Congress Must Stand Up for Backbone of Manufacturing and Millions of Jobs

Nov 18, 2008 Issues: Economy

General Motors, Ford and Chrysler account for roughly 70 percent of U.S. auto production and support 5 million jobs across all 50 states. The U.S. auto industry represents almost 4 percent of U.S. gross domestic product and 20 percent of all U.S. retail sales. The three domestic automakers spend a combined $12 billion annually on research and development.

These last years have seen the domestic automakers and their workers pursue an unprecedented restructuring and cost-cutting. Recent UAW contract negotiations have resulted in wage and benefit cuts and the transfer of healthcare obligations from the companies to an independent fund. Each company has made important strides with respect to product quality, fuel efficiency, and advanced technology vehicles. Ford has tied Toyota and Honda in quality, according to Consumer Reports. GM offers twice as many cars at 30 miles per gallon than its nearest competitor. GM’s Chevy Volt changes the rules of the game as a pure electric and zero-emissions vehicle, and Chrysler unveiled three new production-intent advanced technology electric-drive vehicles in September.
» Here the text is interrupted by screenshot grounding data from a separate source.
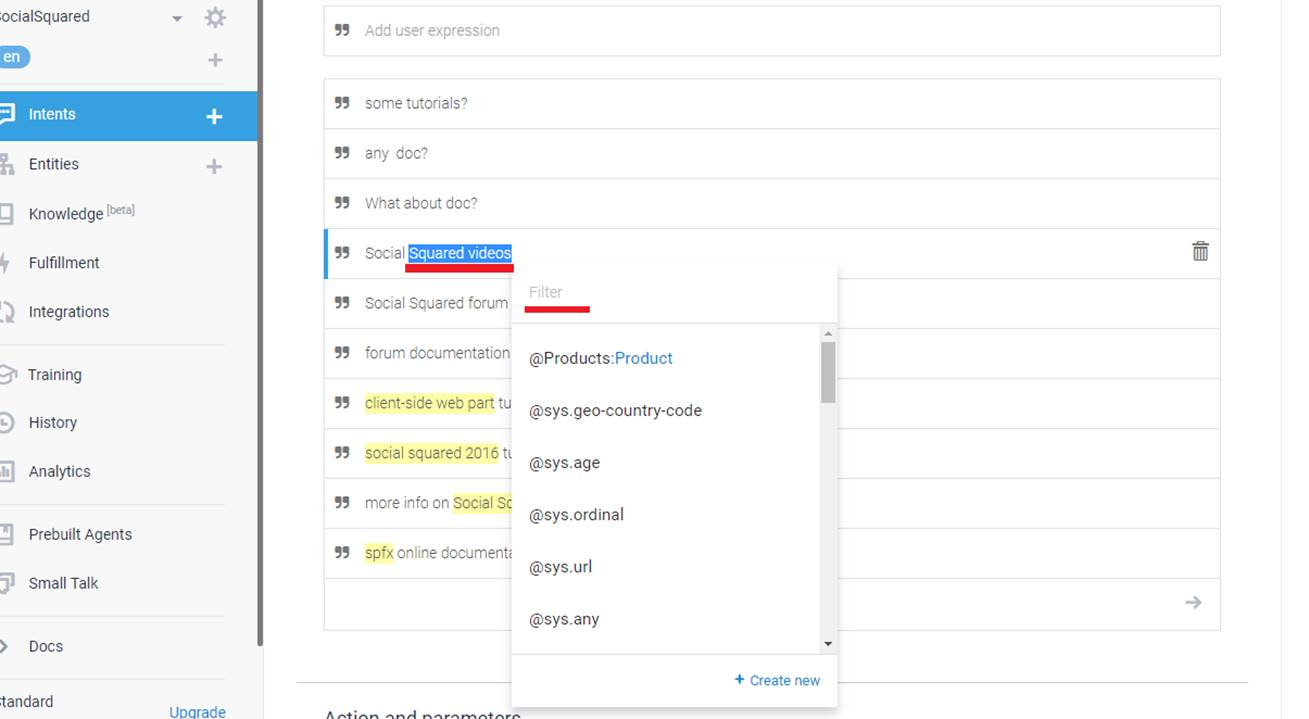Expand the SocialSquared agent dropdown
1309x719 pixels.
click(x=177, y=18)
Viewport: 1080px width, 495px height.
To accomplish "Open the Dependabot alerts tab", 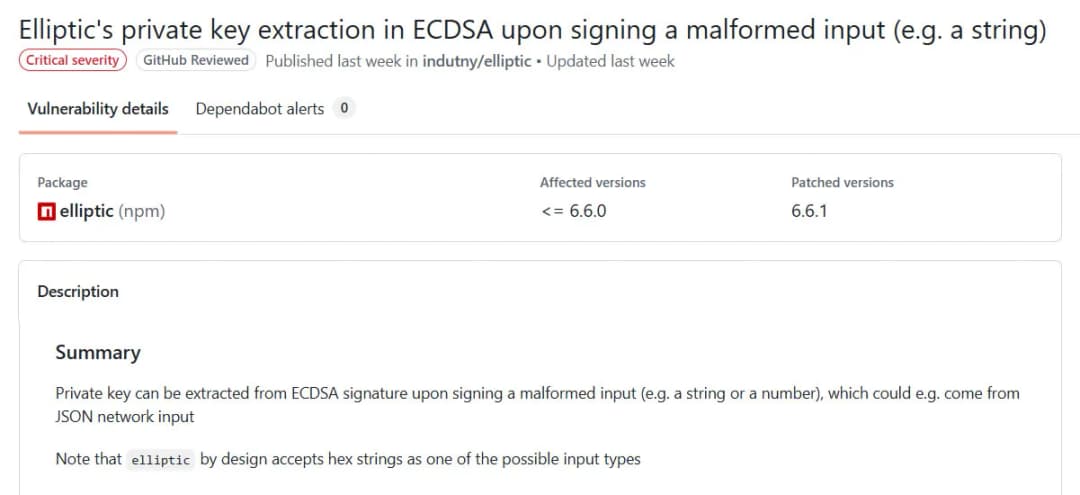I will pos(260,109).
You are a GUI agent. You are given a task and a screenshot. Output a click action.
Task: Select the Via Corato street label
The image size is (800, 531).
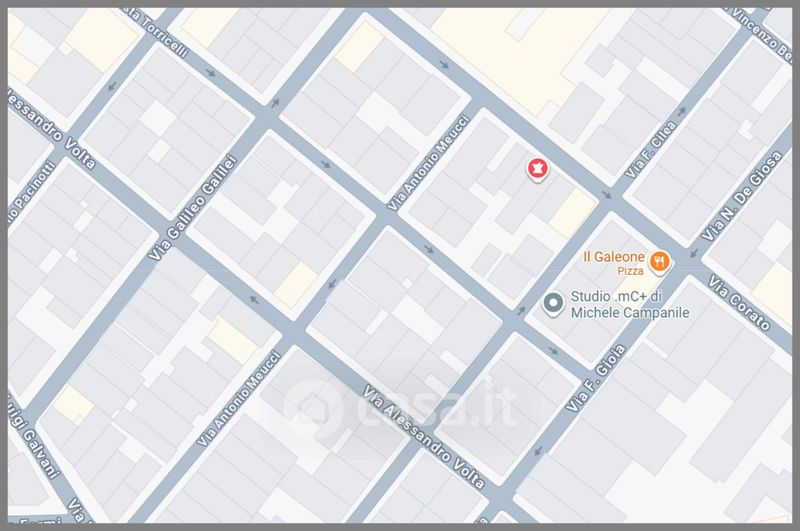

Last year, Congress and the carmakers came together around increases in fuel efficiency standards as part of legislation to facilitate energy independence. Last month, Congress followed up on its commitment in the Energy Bill to provide $25 billion in loans for retooling plants to produce the advanced technology vehicles of the future.

Now progress has been overtaken by the global financial crisis. Consumers can’t get credit to purchase vehicles, dealers can’t get credit to move cars through their lots and the car companies can’t access the private credit market. U.S. auto sales in the month of October plummeted 23.4 percent from 2007 to 10.5 million units. The significant slowdown in sales is industry-wide. For example, Toyota sales were down 23 percent, Honda was down 25 percent and Nissan was down 33 percent compared to October 2007.

The Big Three don’t need a bailout; they need a bridge loan so they can weather this global financial crisis and accelerate implementation of plans for restructuring and technological advancements.

This current problem is not unique to the United States. Governments throughout Europe are faced with the same crisis in their automotive sectors and they are moving to provide loans during this global financial crisis.

Failure of Congress to act this week would have dire consequences.

According to the Center for Automotive Research (CAR), should one or more of the Big Three fail in 2009, 2.5 million jobs in the U.S. economy could be lost in that first year.  In economic terms, CAR estimates a 50 percent cut in Big Three U.S. operations would reduce personal income by $275.7 billion over the course of three years and result in a total government tax loss of at least $108 billion over three years.

Those who counsel inaction point to past mistakes by the Big Three and claim that bankruptcy is a better option. Studies are clear that consumers will not buy cars (a family’s second largest purchase) from a bankrupt company. Chapter 11 would likely lead to Chapter 7 liquidation.

The rippling effect of the Lehman Brothers failure on the financial system would pale in comparison to the economic consequences that would result from the demise of even one of our domestic automakers. The supply and dealer chains are all economically interconnected.

Throwing all of this on top of a once-in-a-century financial crisis would be a severe blow to the U.S. economy.

It is not just the production of cars that would be lost. A recent New York Times article detailed one example of the loss of American-based technology: “GM in particular is involved in the development of lithium ion batteries to power the next generation of cars. If GM disappeared, ‘the foreign companies would develop the batteries, but not here,’ Mr. Sean McAlinden, chief economist at CAR predicted. ‘We would lose all the additional development connected to that technology.  It would be technology lost.’”

I believe the Bush administration now has the authority, through the power it was granted in the Emergency Economic Stabilization Act (EESA), to prevent a systemic adverse effect on the economy such as the one the financial crisis has wrought on the automotive sector. If the administration refuses to act, Congress must.

As EESA is amended to mandate action to stabilize the automotive sector we can also make additional improvements in the areas of oversight and taxpayer protections, such as limits on bonuses and dividend payments. We will also make sure that the Big Three continue to detail their plans for restructuring and advanced technology vehicles.

President-elect Barack Obama called the domestic auto industry the “backbone of American manufacturing.” President Bush’s chief spokeswoman said the administration ‘does not want U.S. automakers to fail’ and that ‘the auto industry is an important part of our manufacturing base, and we want the industry to succeed and compete in the global economy.’ The Congress must find common ground this week to provide the domestic automotive industry a bridge to the future.